From the entries below, return only the lines starting at the one that contains "You are a computer-use" and ending at the one that contains "Instruction: Click the", exactly as they stand.

> [Data]
=== Section Start ===

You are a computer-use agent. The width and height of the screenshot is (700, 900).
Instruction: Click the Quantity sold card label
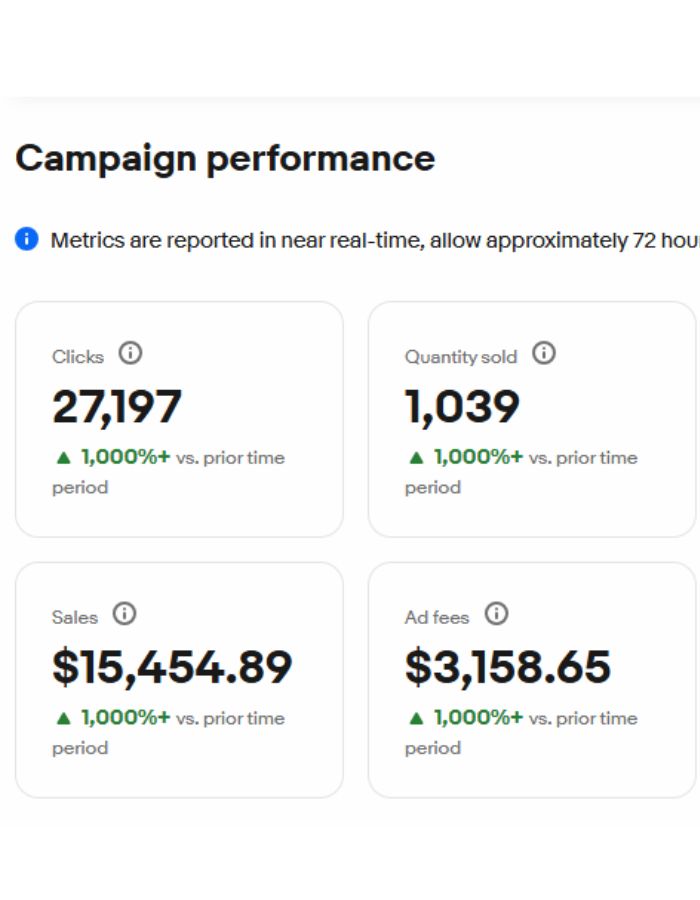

=== Section End ===
=== Section Start ===

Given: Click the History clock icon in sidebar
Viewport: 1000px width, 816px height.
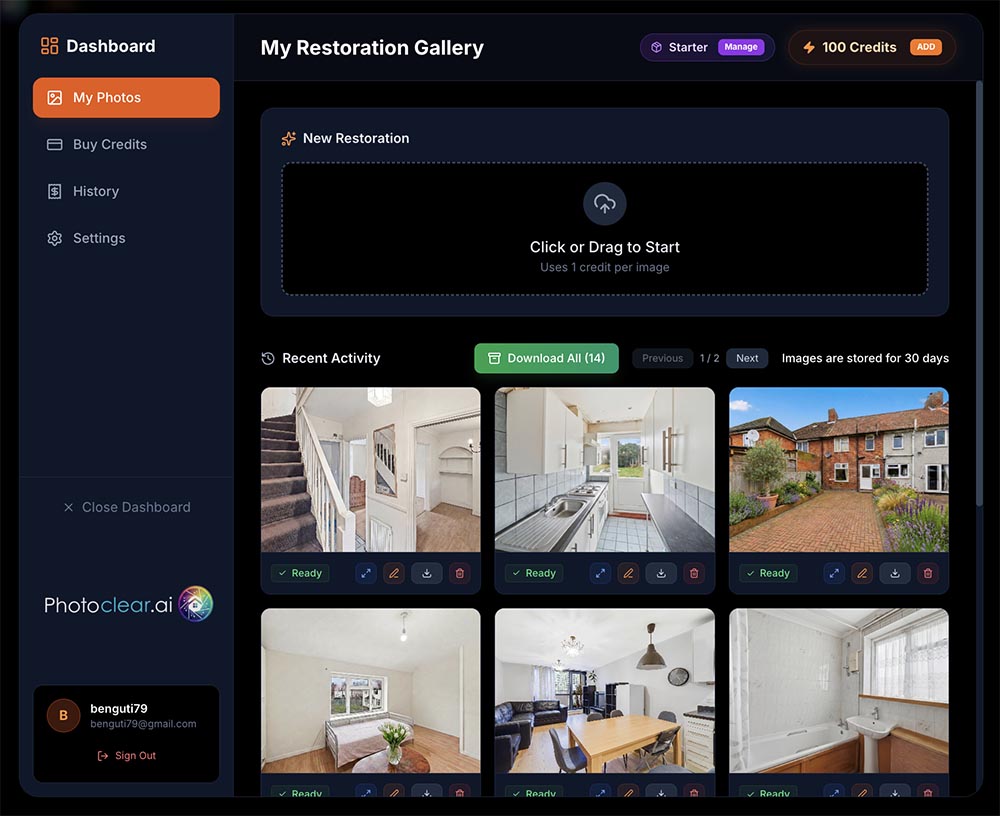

=== Section End ===
=== Section Start ===

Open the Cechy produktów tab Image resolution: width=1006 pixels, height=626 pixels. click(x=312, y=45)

=== Section End ===

> [Solution to this task]
You are a computer-use agent. The width and height of the screenshot is (700, 900).
Instruction: Click the Quantity sold card label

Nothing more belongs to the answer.